# Records provided:
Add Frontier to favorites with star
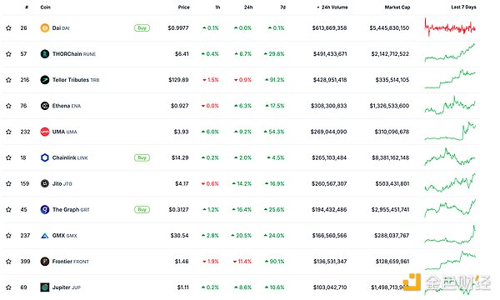500x300 pixels. pos(8,262)
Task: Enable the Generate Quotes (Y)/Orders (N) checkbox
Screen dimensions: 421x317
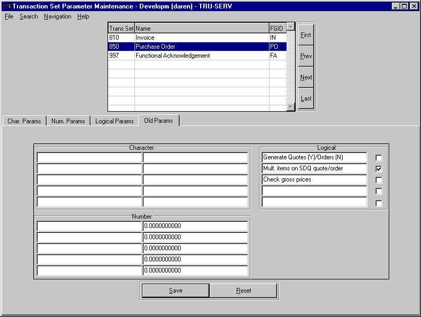Action: pyautogui.click(x=379, y=158)
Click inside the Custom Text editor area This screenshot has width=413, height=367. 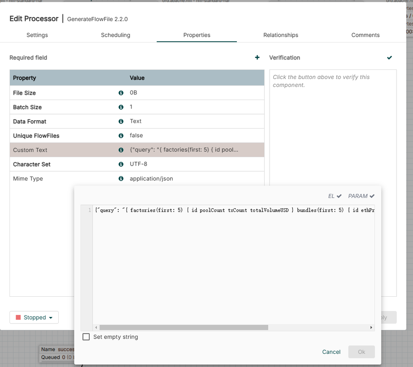pos(234,265)
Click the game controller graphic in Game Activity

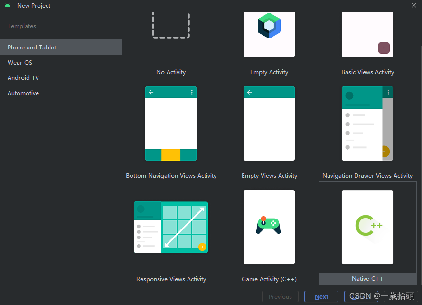pos(269,223)
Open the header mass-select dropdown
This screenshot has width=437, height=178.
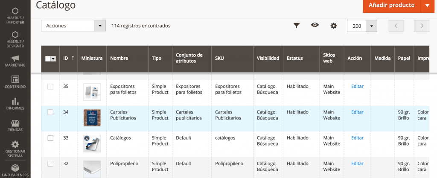point(53,59)
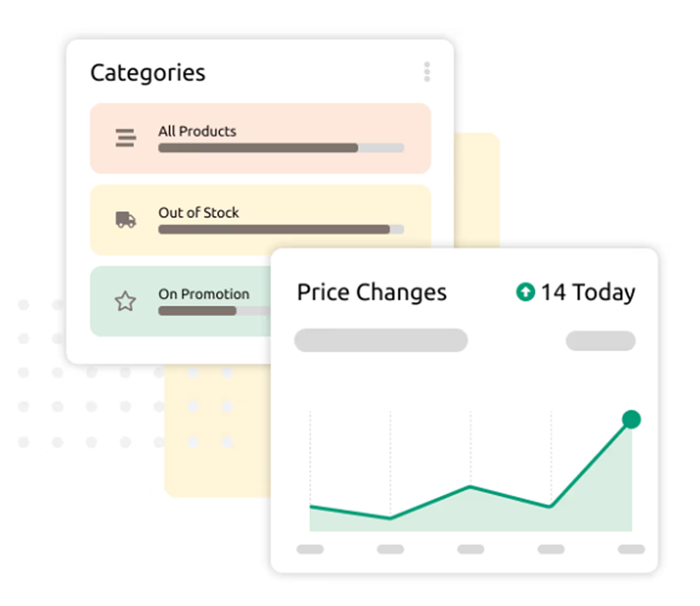Viewport: 700px width, 606px height.
Task: Click the short gray placeholder pill
Action: [x=600, y=341]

# To do:
Nothing but the lines from the one containing "Open the header mass-select dropdown" through the last line of the data should appear in the answer, copied exactly, with pictures excluded.

# Solution for this task:
Open the header mass-select dropdown
This screenshot has width=437, height=178.
point(53,59)
Viewport: 700px width, 606px height.
Task: Click the short gray placeholder pill
Action: [x=600, y=341]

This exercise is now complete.